Monday morning I walked into work with a pep in my step. I had ridden my bike to work, and on Sunday I had kicked off my first dirt jump sesh of '23. I was feeling good. I said hi to my coworker. He asked how my weekend was. I said it was fantastic, I went dirt jumping. I asked how his was.
He explained that he had bought a bunch of ammo on Saturday and he got a "plate."
My good vibe started to falter, I said, " You got a plate carrier?"
He explained, "No I already had the carrier, but now I have a plate for it. "
And just like that I was dragged down off my cloud and into the foul, shitty reality that is our country. To quote the great band Len, he stole my sunshine.
He did not want to hear about my dirt jumping, but he did want to talk more about his plate armor. "I've been watching tons of youtube testing and haven't seen anything that can penetrate this brand."
I said, " Sounds like you're ready for combat, now all you need is a helmet." He said it's on the list.
I started working, I had wanted to spend the morning mentally replaying my time at the bike park. Thinking about the crew that was there, thinking about the tricks I was throwing. Instead, an image kept creeping into my head of a 30 year-old video game addict decked out in tactical gear with his mass-shooter basic starter kit. It's not fair.
As the day went on, a question kept nagging at me, I was a little afraid of where it would go. The question hung there in my mind. I actually got the same feeling I do when there's a new jump or feature to try out. Something I haven't hit yet, but I want to, and like any stunt , it could go badly.
Finally I asked what I'd been wanting to know. " Let's say the day comes that you've been preparing for."
He nodded, I continued, " You put on your armor and load your guns, when you look down the barrel, Who are you aiming at?"

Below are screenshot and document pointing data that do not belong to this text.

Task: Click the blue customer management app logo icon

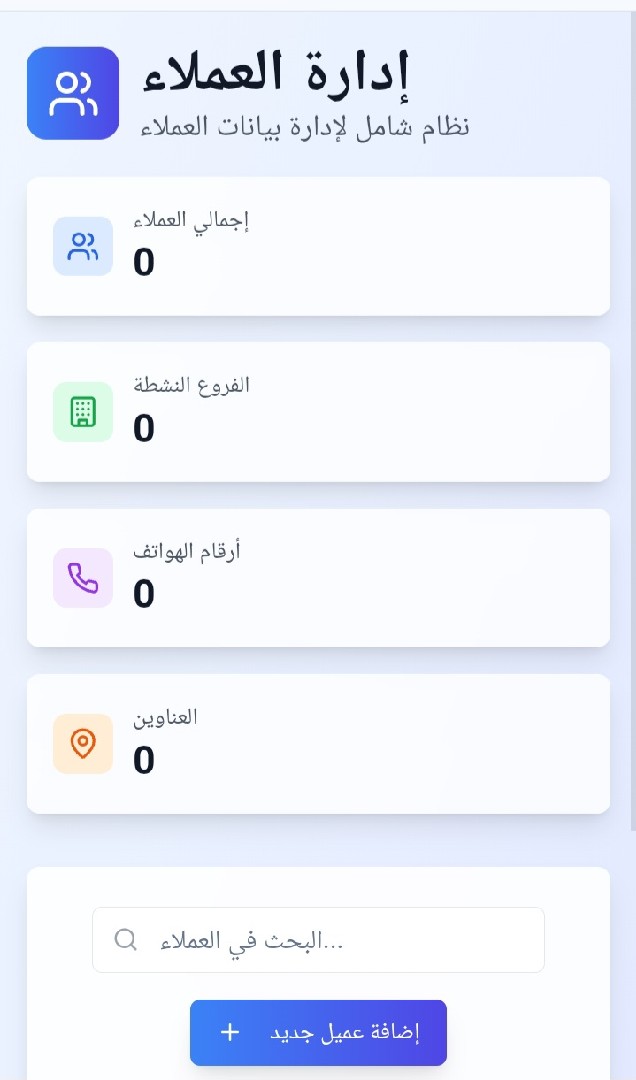Action: tap(72, 92)

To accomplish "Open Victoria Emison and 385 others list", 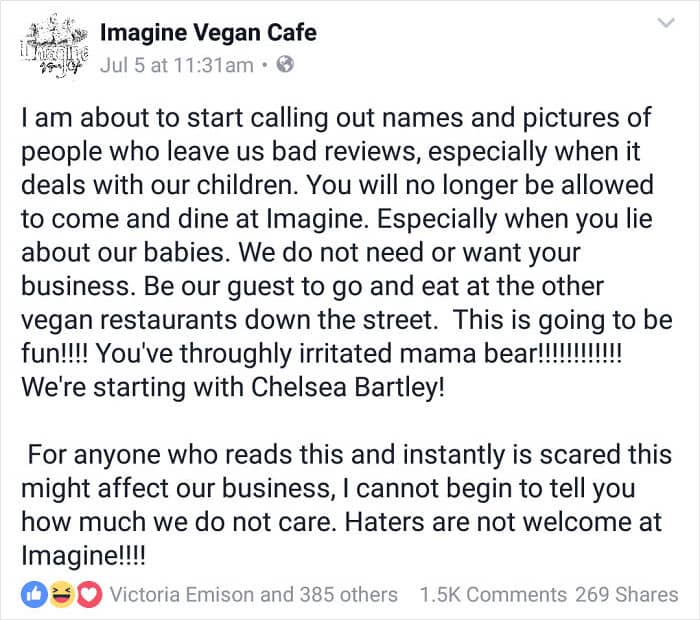I will 253,594.
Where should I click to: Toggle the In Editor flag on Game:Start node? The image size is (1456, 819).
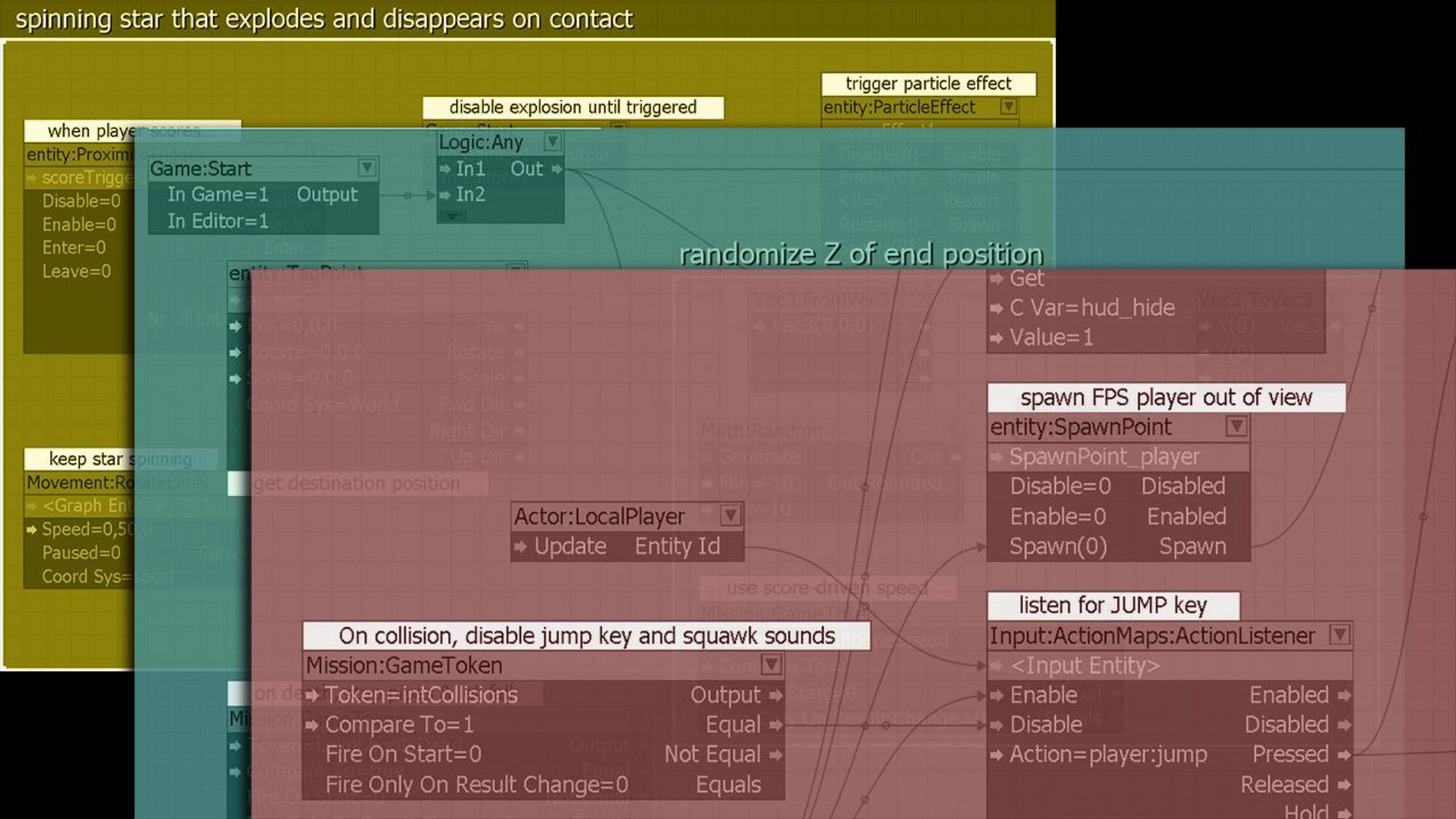click(x=218, y=221)

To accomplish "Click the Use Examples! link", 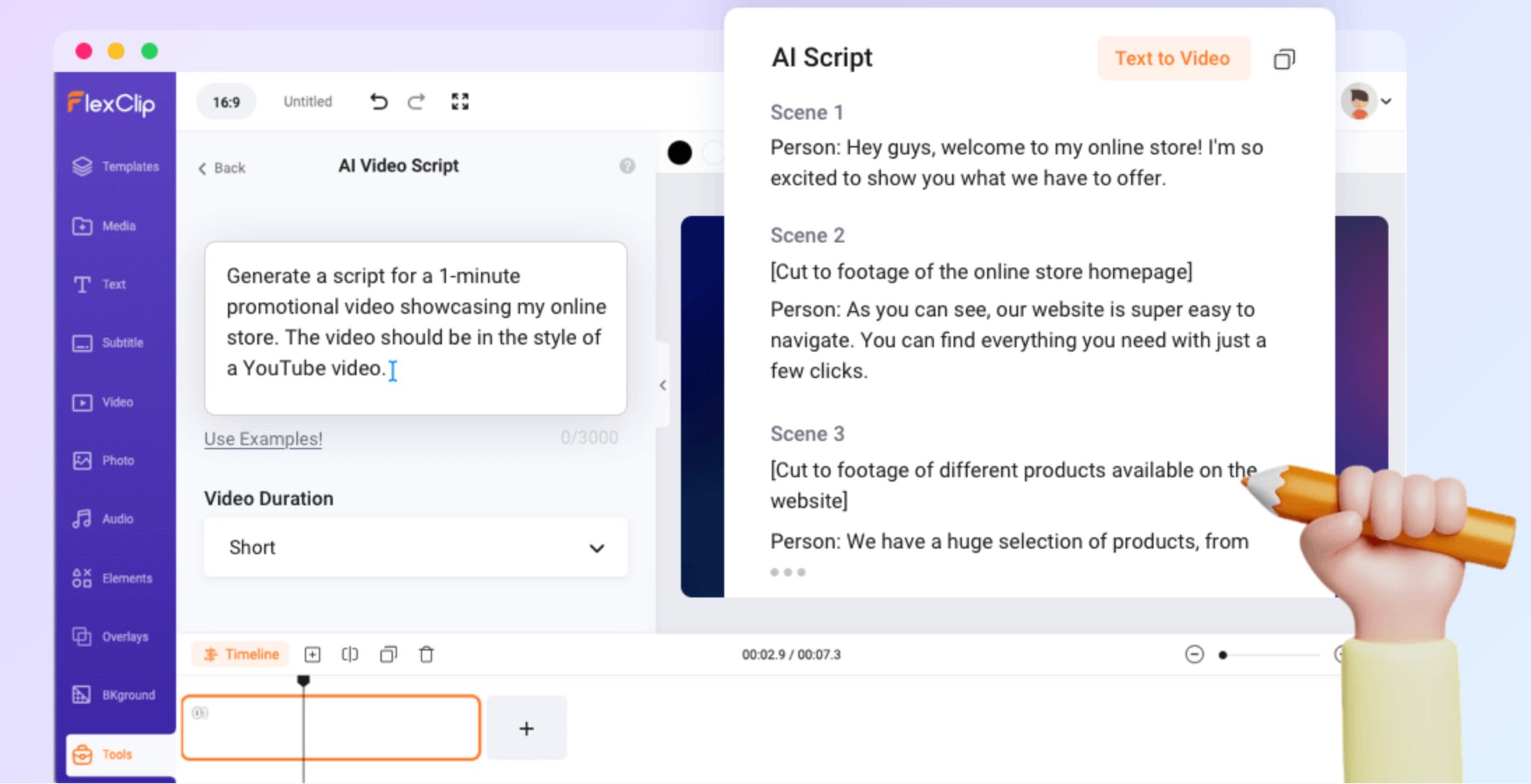I will pos(263,439).
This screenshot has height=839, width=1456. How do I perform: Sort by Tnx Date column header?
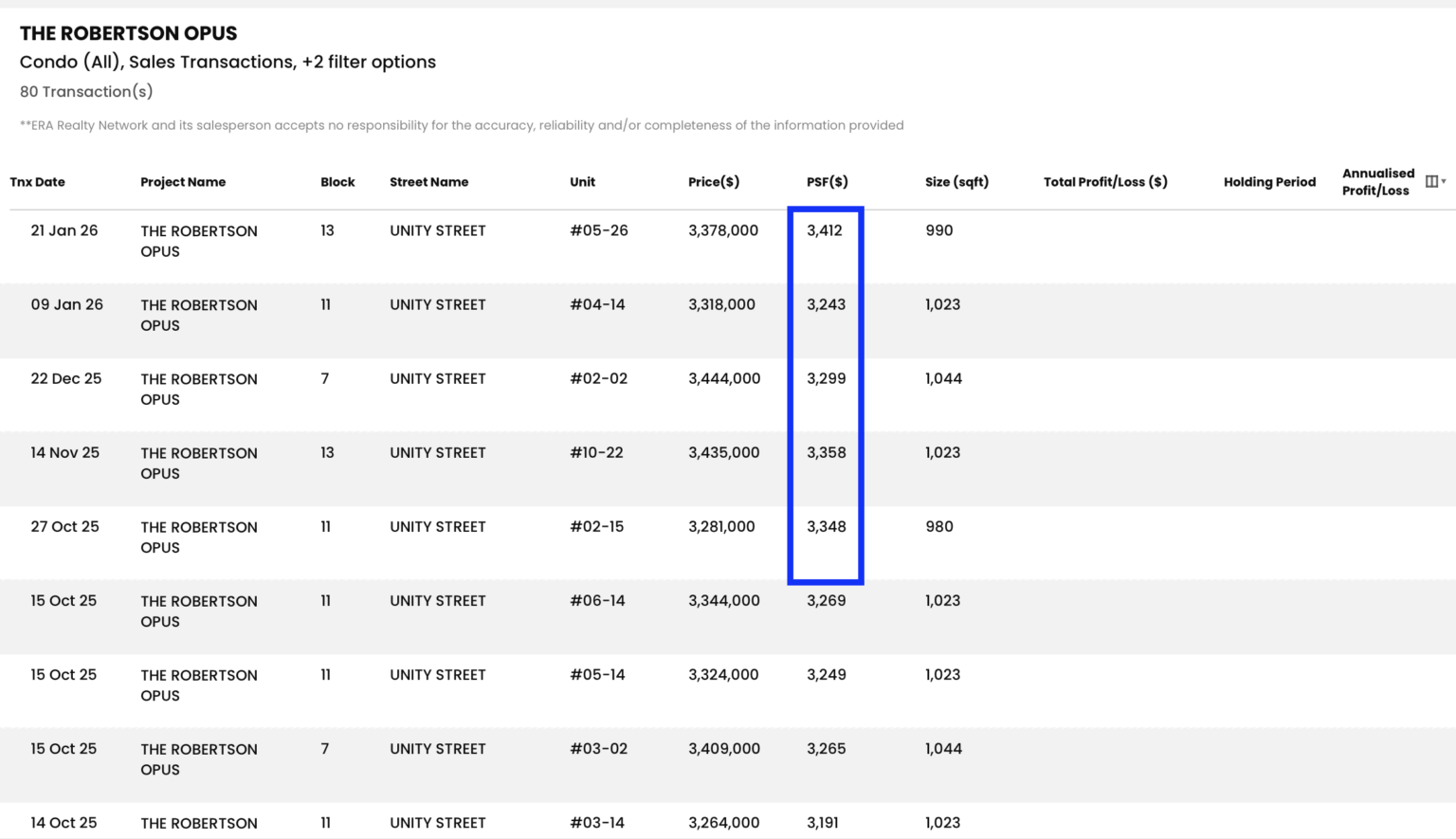(38, 182)
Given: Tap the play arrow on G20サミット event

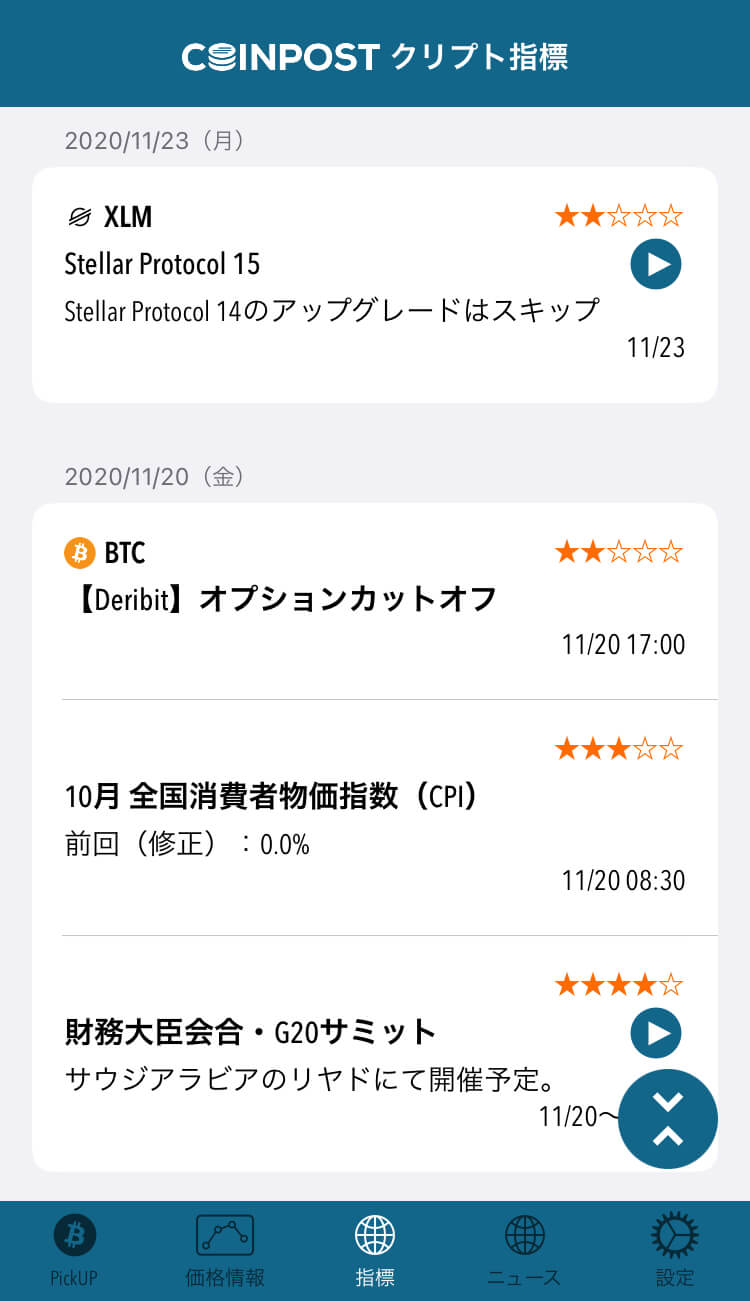Looking at the screenshot, I should click(x=656, y=1033).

He tried to cop out and said he never pictures anything specific but I called bullshit. I said, he has to imagine something. In the video game he plays, I know he fights against scientists. I asked if he pictures shooting scientists.
He then said, "Honestly I imagine I will be fighting against the National Guard."
I breathed a sigh of relief, "Ok so you think you'll be shooting at an enemy who looks like you but has better gear?" I continued, "That's what you're most afraid of, not nuclear war or something else?"
He explained that he didn't fear a nuclear attack on the US because our military's missile defense system was so advanced nothing would ever get through.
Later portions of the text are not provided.